だけど、ついていく家族にしては、たまったものじゃない。
特に不満をためているのは、ママだろう。
最低限の家事はしているけど、ずっと家の中でスマホを弄っている。
本人曰く「どうせすぐに離れるから」とのことだった。
SNSなどでの交流の方が、長く続くのだろう。
一人娘の私はというと。
(メンドくさいけど、慣れてきた)
とっくの昔に諦めていた。
転校することに抵抗するのではなく、『転校するもの』として、学校生活を過ごすことにしている。

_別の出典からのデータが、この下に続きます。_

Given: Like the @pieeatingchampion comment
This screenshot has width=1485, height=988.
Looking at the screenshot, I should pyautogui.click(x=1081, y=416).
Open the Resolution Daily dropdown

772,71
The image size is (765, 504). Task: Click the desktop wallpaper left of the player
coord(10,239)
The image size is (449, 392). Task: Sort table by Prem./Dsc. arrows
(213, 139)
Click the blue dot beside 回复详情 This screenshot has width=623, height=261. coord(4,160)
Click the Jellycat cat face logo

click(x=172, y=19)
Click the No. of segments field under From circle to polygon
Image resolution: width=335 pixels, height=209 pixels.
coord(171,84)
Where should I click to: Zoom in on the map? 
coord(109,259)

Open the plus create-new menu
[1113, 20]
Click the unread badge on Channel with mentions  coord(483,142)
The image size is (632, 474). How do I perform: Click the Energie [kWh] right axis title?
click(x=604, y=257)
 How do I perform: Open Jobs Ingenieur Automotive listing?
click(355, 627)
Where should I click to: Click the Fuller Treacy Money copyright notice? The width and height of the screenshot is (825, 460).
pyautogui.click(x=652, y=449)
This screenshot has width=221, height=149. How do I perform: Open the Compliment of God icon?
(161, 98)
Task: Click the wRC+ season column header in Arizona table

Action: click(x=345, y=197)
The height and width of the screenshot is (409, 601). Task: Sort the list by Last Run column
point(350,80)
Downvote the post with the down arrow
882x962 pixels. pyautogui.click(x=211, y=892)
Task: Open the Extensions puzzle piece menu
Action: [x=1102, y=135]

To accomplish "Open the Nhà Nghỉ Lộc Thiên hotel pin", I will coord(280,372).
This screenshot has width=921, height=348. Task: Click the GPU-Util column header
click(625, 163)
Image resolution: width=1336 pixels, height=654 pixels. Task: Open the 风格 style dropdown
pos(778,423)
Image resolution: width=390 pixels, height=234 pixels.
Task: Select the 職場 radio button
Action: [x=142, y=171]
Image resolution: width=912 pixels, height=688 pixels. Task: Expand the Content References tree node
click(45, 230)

友人達とは程よい距離感を保ち、最初から転校する可能性を告げてから接したりしている。
そうすると腫物扱いされたり、変に同情されることがある。
そんなんだから、不満がないわけじゃない。
転校ばかりな境遇に、劣等感を覚えたことだってある。
でも、自分なりに『我慢できる形』を模索して、今は落ち着いている。
なんだかんだで楽観的に考えられる時点で『パパの血が多少は入っているんだ』と実感する。
だけど、来年からは事情が変わってくる。